2009-10-19 | ★バックナンバー
毎年10月16日から18日までの三日間は、雑司が谷の鬼子母神で「御会式」が開催されていて、ボクは毎年この祭りに行っています。

どうして毎年この祭りに行くかというと、祭りの魅力もさることながら、御会式の日程が曜日に関係なく10月16日から18日までに毎年固定されていて、最も盛り上がる最終日の10月18日がボクの誕生日にあたるわけです。今年の18日は日曜日だったのですが、例年通りの盛り上がりを見せていました。
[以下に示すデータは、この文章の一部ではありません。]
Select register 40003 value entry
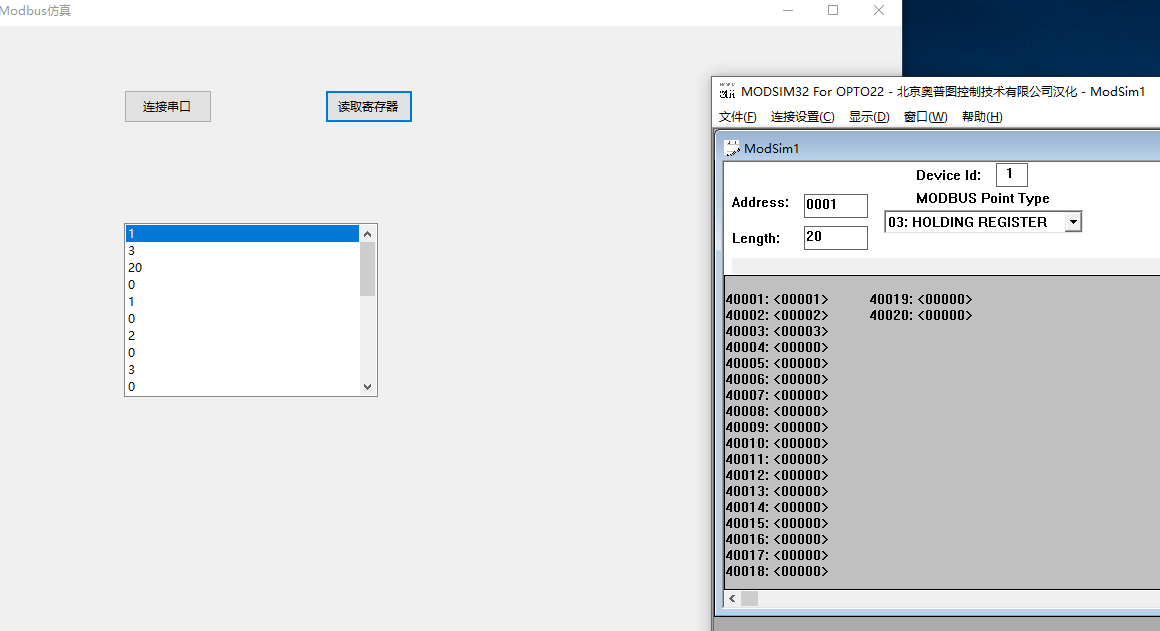The width and height of the screenshot is (1160, 631). pos(800,331)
祭りというものは、毎年行っていても常に新しい発見があるもので、今年も二つの発見がありました。一つは、キュウリの浅漬けが、ある時間帯を境に200円から100円に値下げされるということで、おかげで思う存分キュウリを食べることができました。そしてもう一つは、やけに厚化粧の人が多いということでした。

もちろん、祭りに厚化粧は付き物なのですが、付き物だからこそ厚化粧の人が多いと祭りが盛り上がるとも言えるわけです。おそらく厚化粧の人は祭りに参加しているという意識が強く、だからその数が増えれば盛り上がりも増し、やがて一体感が生まれ、大都会の真ん中で、あれほどの大騒ぎになるのでしょう。

ボクはそんなことを考えながら、まだ終わりそうにない祭りを後にし、雑司が谷駅から和光市行きの電車に乗り込みました。日曜日なので車内はすいていて、祭り帰りを感じさせるような人もいませんでした。

ボクは車両の一番端の席に腰掛け、まだ耳の奥に残る祭りの喧騒の余韻に浸りながら、「ああ、やっぱり御会式はいいなぁ」と思わずつぶやきました。と、その時、まるでボクの独り言に重ね合わせるかのように、「ああ、やっぱり御会式はいいわ」という声が隣から聞こえてきたのです。

隣には誰もいないと思っていたので、驚いて横を見てみると、いつの間にかそこには大柄な女性が座っていて、ボクと目が合うと、カラクリ人形のようなぎこちない動きで口を開け、ニッと笑ったのでした。